The key word here is integrity. Rally attendees were telling politicians: Quit screwing up the sector and start supporting its integrity. Do that and you support Canadian prosperity. Integrity and prosperity go hand in hand.
So will we pour into the streets to rally in similar fashion to protect the Alberta Energy Regulator’s (AER) integrity – and its critical independence – as it enters a process with potential for political tinkering?
The United Conservative Party government has launched its AER review. And it smells to high heaven of craven politicking and agenda setting – including, one might suspect, an effort to slide the AER closer to Alberta Energy, the provincial ministry for most things on the province’s energy landscape.
AER’s independence from government isn’t necessarily top of mind for ordinary Albertans. But the regulator’s ability to protect the interests all Albertans, not just those noisy UCP supporters, is in peril.
This could rock the foundation of system that has worked marvellously well for decades.
Energy Minister Sonya Savage has made much of AER’s alleged growth in staff and the lengthy time it takes to process applications. Those dynamics, she contends, discourage investment and interest in Alberta’s energy industry.

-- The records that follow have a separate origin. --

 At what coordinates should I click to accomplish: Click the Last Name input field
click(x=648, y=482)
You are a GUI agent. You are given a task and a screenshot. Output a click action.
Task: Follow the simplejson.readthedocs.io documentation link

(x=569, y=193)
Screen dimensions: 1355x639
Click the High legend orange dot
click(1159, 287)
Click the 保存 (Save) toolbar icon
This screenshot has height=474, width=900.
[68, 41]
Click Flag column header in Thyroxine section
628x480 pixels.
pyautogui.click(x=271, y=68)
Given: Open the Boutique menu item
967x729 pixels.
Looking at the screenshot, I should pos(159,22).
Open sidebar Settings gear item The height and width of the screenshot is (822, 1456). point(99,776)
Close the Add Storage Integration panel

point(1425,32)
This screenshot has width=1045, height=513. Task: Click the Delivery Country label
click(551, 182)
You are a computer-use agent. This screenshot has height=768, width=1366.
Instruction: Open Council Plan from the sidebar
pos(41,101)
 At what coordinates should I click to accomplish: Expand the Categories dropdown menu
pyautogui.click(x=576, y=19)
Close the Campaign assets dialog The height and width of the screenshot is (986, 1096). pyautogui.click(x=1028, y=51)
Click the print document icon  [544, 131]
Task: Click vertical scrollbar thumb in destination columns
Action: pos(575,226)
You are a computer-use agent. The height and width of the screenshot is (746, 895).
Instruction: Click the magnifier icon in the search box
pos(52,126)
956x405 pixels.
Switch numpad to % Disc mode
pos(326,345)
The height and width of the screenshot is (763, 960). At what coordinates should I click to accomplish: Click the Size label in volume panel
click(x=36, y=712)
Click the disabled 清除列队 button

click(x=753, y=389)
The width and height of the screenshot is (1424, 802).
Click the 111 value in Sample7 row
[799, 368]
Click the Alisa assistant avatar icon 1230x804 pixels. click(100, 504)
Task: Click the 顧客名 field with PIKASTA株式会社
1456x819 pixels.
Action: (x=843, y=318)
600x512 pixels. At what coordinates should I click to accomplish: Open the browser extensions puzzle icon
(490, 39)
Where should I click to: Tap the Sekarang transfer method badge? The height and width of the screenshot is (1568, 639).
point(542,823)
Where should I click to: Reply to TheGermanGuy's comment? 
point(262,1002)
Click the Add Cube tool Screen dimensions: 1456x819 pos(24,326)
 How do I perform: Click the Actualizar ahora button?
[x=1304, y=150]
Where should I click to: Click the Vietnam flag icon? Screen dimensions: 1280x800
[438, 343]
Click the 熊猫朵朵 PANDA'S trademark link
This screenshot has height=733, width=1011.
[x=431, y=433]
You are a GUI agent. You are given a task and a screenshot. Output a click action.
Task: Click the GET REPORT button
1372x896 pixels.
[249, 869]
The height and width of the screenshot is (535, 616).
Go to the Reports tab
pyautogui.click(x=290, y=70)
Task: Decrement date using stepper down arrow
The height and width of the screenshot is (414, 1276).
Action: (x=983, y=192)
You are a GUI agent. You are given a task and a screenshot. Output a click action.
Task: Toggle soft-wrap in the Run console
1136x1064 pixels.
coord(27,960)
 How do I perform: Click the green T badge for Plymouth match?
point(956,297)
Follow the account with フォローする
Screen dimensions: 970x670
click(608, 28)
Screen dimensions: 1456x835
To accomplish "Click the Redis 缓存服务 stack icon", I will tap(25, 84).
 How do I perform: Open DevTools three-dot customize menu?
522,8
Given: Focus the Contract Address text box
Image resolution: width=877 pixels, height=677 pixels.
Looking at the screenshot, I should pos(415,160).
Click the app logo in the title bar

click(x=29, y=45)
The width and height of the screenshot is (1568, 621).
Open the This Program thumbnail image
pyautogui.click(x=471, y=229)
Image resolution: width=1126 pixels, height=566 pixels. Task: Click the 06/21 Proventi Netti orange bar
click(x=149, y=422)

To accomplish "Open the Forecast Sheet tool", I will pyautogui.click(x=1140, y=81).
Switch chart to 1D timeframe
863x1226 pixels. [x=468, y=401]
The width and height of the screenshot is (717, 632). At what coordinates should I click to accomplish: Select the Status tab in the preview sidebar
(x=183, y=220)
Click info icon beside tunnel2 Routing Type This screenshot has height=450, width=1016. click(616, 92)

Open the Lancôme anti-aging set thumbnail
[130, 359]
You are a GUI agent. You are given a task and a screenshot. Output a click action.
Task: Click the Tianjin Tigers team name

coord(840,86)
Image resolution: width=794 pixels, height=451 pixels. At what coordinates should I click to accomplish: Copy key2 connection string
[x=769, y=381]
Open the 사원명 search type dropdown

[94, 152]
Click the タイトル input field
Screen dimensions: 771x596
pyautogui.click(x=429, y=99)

But would investors be eager to park capital in a jurisdiction in which the independent regulator approved applications that then resulted in lengthy hearings, and then court action?
Those kind of delays can kill projects.
Since 2013 when the current AER was formed, has staffing actually grown?
And given AER’s recent initiatives in cutting red tape, are application times actually increasing?
The Responsible Energy Development Act sets out much of the legislative framework that AER works within and it has a strong focus on stakeholder engagement.
Presumably, these are details that will be up to deputy ministers Grant Sprague and Bev Yee, who are leading the review, to ferret out as they delve into details that may not be apparent to politicians.
An impartial review might also point to how under-investment has hampered AER’s ability to discharge its responsibilities.
In the spirit of fairness – and to avoid the perception of political machinations – it would be a good idea for the review board to get a first-hand demo of the OneStop toolkit.
Is there a political agenda at work?
That seems logical given the UCP penchant for finding ways of appeasing, even compounding, industry angst.
So the review seems impeccably and deliberately timed to be kept off the public radar, since the UCP machine has rolled out a flurry of panels and consultations. That there’s a federal election concurrently running in which Alberta angst will be front and centre also provides a useful veil.
All of this, of course, may simply be cover for coming budgetary blades that will cut swiftly and deeply.
That’s why Albertans must step up, including those whose daily bread is earned in the energy sector.
It might be tempting to vilify AER as playing a part in the woes that have befallen the industry. But quite the opposite is true.
And once we get our hydrocarbons to tidewater, the world will want to know that those products come from a jurisdiction that’s well regulated and that the environment is appropriately protected. And that all that happens as the result of a framework safely distanced from political interference.
The Canadian Association of Petroleum Producers has survey data that says people around the world prefer Canadian hydrocarbon supplies. And the summer’s rallies featured a common cry: “The world needs more Canada.”
That’s true. Canada’s energy sector has much to offer, not least of which is a strong regulatory ethos.
But it’s also true that the world expects more of Canada.
Independent regulation is the least we can offer.
That’s why it’s time to rally again to ensure UCP doesn’t damage an enterprise critical to provincial prosperity.
Bill Whitelaw is president and CEO at JuneWarren-Nickle’s Energy Group.